### 阅读材料 ###
Hadoop之JobControl管理多个Job
Posted 健哥说编程
tags:
篇首语:本文由小常识网(cha138.com)小编为大家整理,主要介绍了Hadoop之JobControl管理多个Job相关的知识,希望对你有一定的参考价值。
1、JobControl简介
JobControl用于将多个Job串联起提交。这些Job之间通过ControlledJob实现之间互相依赖的关系。
在MapReduce1版本中,使用的JobControl为:
org.apache.hadoop.mapred.jobcontrol.Job
org.apache.hadoop.mapred.jobcontrol.JobControl
在MapReduce2中JobControl和ControlledJob为:
org.apache.hadoop.mapreduce.lib.jobcontrol.JobControl
org.apache.hadoop.mapreduce.lib.jobcontrol.ControlledJob
见下图:
2、JobControl实现一个简单的应用
此JobControl包含两个Job。每一个Job进行简单的WordCount。包含一个mapper和一个Reducer。第二个Job在第一个Job执行完成以后,再将单词按出现的次数进行排序,所以只包含一个Mapper,且使用IntWritable做为key输出,则自动实现排序。
### 数据块 ###
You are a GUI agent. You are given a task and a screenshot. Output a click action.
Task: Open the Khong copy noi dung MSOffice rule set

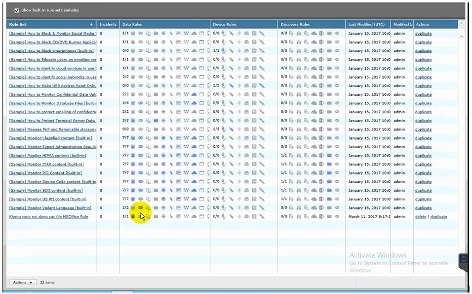point(48,216)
###
根据关于JobControl的阅读材料,回答下列问题:
1. 多个Job之间通过什么实现互相依赖的关系?
2. 在MapReduce2中,JobControl和ControlledJob所在的包名是什么?
3. 示例中的第二个Job使用什么类型作为key输出?
请仅依据阅读材料作答。

1. 通过ControlledJob实现。
2. org.apache.hadoop.mapreduce.lib.jobcontrol。
3. IntWritable。